● Task objective: Copy, exactly and without additions, every line in the records below from the one holding "特殊工况下灭弧室的绝缘保护 (62, 1757)" through the one holding "鄂ICP备2022013004号-1 (146, 2467)", both ends included.

● Data:
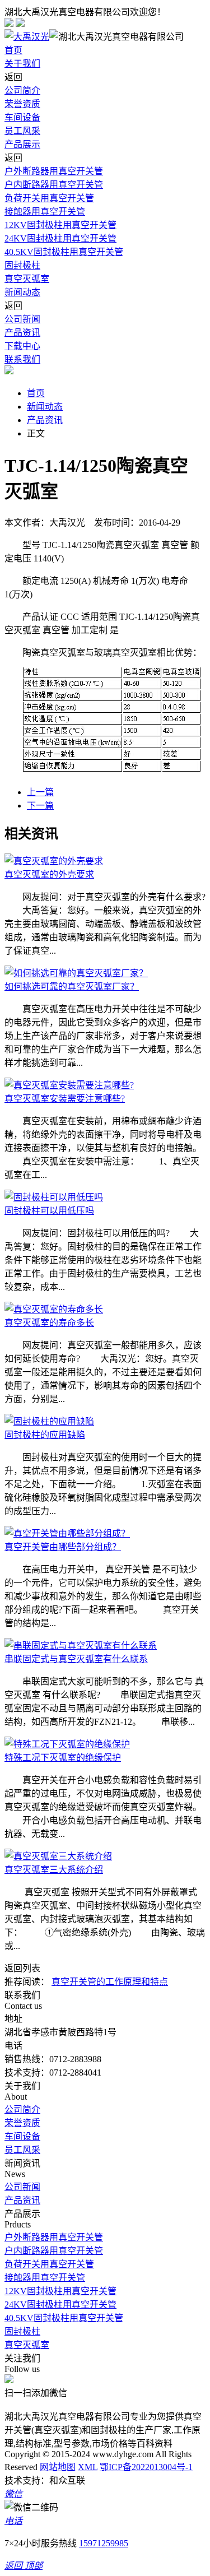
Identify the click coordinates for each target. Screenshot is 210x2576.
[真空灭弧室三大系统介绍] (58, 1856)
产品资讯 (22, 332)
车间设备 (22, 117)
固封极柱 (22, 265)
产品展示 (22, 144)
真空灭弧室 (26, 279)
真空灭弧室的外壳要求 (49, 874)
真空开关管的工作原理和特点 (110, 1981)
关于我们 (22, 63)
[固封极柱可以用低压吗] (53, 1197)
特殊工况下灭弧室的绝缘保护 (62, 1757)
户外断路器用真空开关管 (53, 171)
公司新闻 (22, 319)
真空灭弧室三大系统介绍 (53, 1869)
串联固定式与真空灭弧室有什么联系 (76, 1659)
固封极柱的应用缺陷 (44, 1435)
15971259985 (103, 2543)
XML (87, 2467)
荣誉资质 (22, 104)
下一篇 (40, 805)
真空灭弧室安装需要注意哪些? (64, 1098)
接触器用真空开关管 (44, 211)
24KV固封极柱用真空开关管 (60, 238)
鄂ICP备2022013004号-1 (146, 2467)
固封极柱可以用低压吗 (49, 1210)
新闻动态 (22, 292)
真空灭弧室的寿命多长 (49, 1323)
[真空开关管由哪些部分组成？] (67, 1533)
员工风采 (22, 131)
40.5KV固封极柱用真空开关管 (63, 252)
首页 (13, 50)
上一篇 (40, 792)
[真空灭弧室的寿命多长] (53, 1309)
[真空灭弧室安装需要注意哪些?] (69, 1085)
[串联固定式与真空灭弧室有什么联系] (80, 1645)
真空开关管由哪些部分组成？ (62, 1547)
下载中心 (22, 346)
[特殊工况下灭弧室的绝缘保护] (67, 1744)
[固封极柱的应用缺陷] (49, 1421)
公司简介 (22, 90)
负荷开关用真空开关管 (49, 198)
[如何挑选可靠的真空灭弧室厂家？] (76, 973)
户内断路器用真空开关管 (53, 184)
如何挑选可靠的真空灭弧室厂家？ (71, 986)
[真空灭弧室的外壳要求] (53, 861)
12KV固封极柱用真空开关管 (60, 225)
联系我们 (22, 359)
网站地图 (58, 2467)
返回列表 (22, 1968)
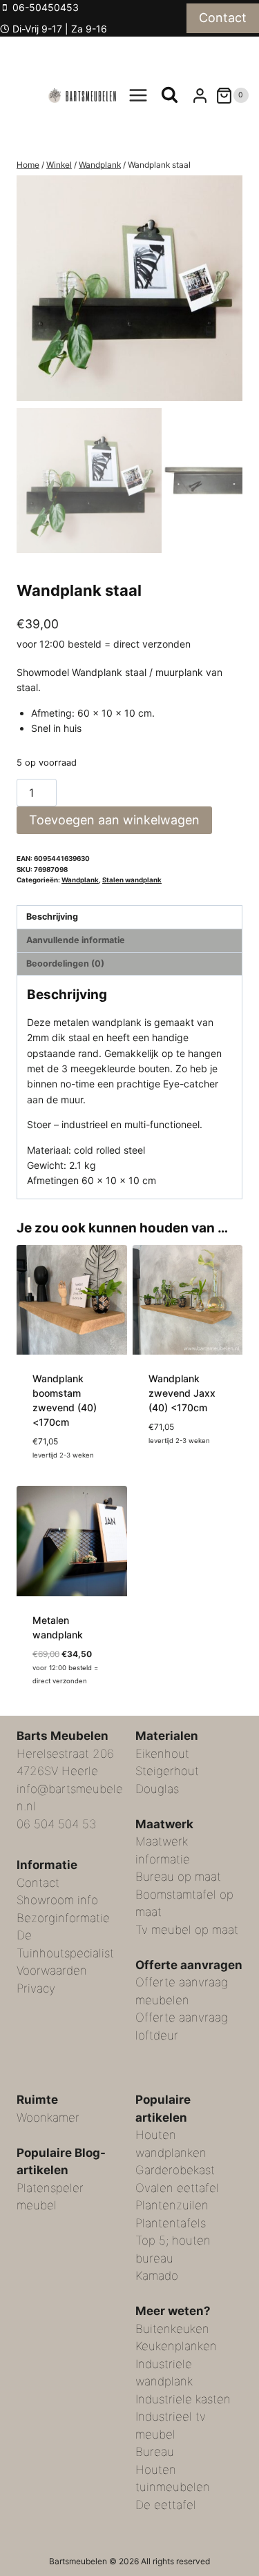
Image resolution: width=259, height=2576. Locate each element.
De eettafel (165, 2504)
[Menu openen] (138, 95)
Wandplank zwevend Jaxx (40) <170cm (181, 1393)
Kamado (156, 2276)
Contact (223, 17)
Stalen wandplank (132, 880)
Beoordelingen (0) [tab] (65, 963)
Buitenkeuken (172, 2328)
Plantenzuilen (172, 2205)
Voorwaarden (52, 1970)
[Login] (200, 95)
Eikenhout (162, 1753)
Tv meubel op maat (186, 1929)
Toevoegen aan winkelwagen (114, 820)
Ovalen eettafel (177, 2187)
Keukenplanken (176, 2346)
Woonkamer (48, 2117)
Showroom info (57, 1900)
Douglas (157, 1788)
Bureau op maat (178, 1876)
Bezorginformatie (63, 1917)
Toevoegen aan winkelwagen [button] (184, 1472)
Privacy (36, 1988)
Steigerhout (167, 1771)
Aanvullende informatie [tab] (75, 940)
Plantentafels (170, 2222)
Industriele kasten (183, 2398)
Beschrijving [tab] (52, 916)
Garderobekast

● Task response:
特殊工况下灭弧室的绝缘保护 (62, 1757)
户外断路器用真空开关管 (53, 171)
公司新闻 (22, 319)
真空灭弧室三大系统介绍 (53, 1869)
串联固定式与真空灭弧室有什么联系 (76, 1659)
固封极柱的应用缺陷 (44, 1435)
15971259985 (103, 2543)
XML (87, 2467)
荣誉资质 (22, 104)
下一篇 (40, 805)
真空灭弧室安装需要注意哪些? (64, 1098)
接触器用真空开关管 (44, 211)
24KV固封极柱用真空开关管 (60, 238)
鄂ICP备2022013004号-1 (146, 2467)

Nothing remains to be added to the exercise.